WHAT THE TASK REQUIRES => Search the records for the string "This" and return each line that has it.

STUDY MATERIAL =>
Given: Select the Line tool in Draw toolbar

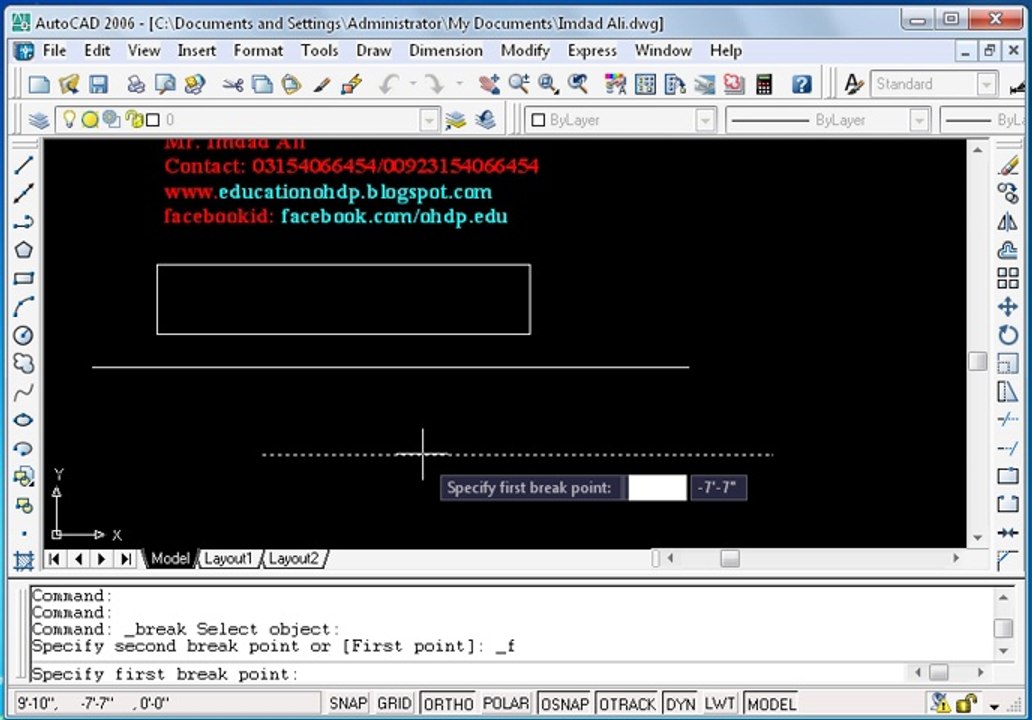Looking at the screenshot, I should 23,165.
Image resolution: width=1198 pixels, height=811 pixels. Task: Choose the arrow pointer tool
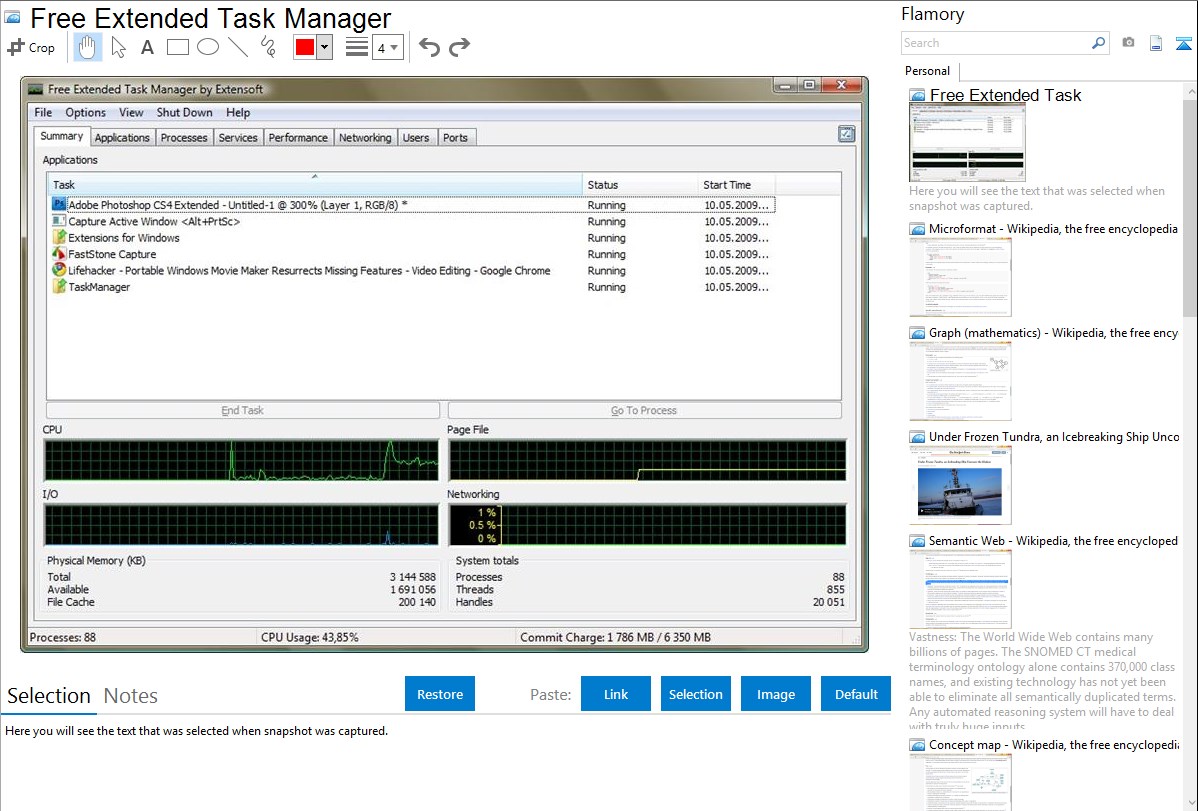[118, 47]
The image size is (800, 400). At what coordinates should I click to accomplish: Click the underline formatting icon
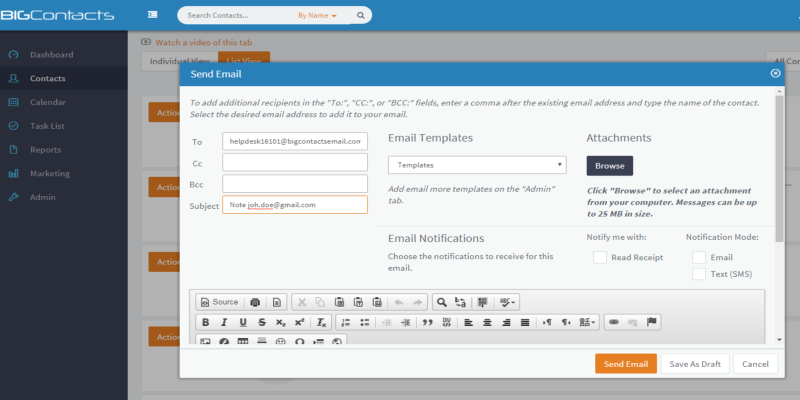[243, 322]
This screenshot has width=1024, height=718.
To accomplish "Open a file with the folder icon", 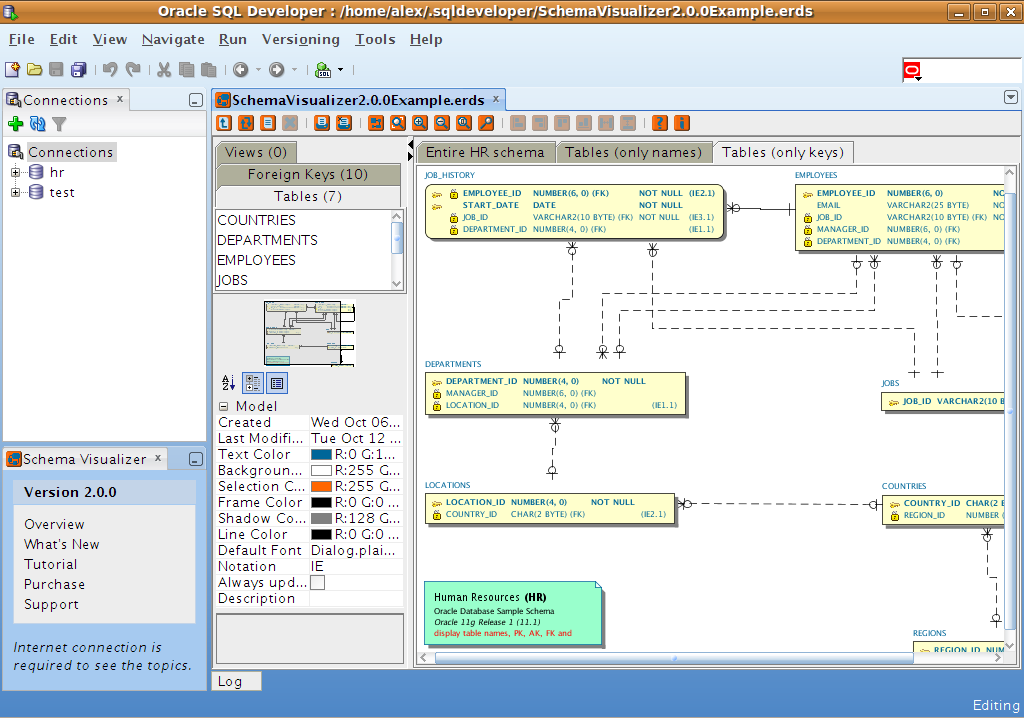I will (x=33, y=69).
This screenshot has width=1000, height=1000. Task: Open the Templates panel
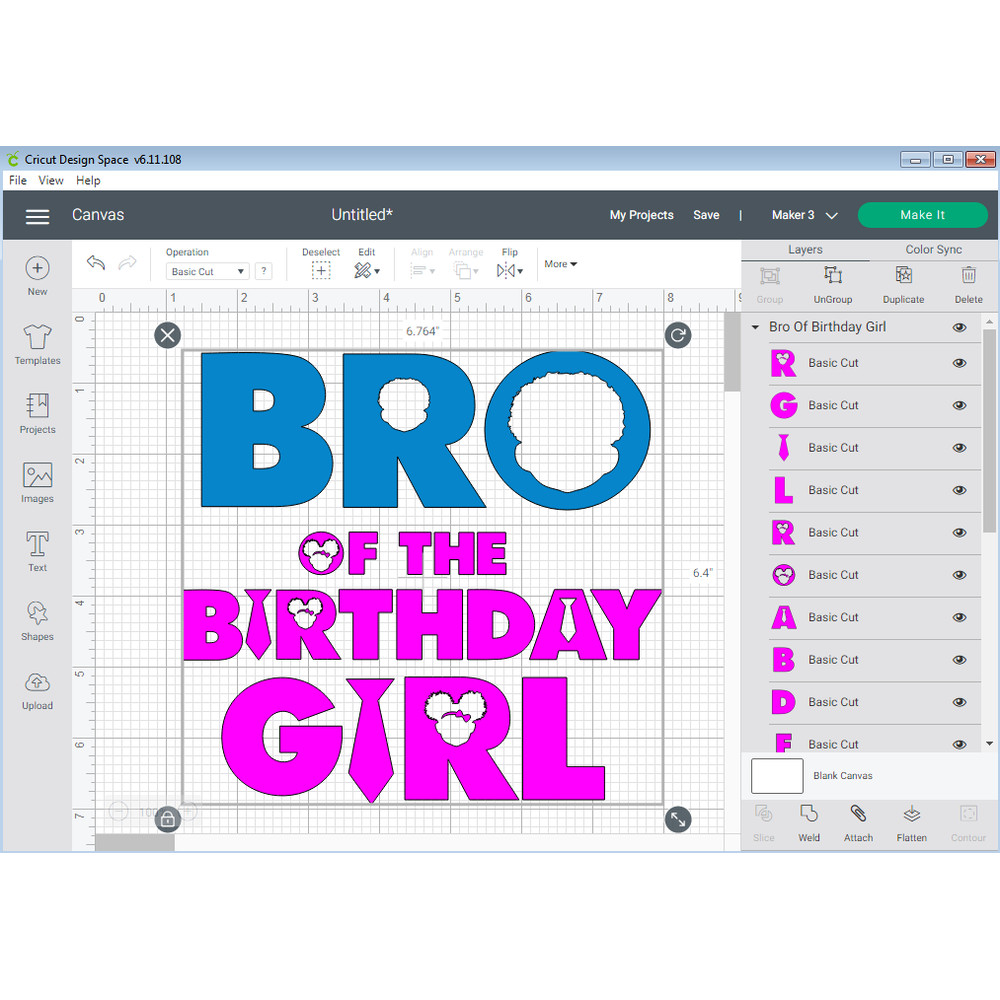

TASK OUTPUT =>
This screenshot has width=1024, height=718.
This screenshot has width=1000, height=1000. Task: Open the Templates panel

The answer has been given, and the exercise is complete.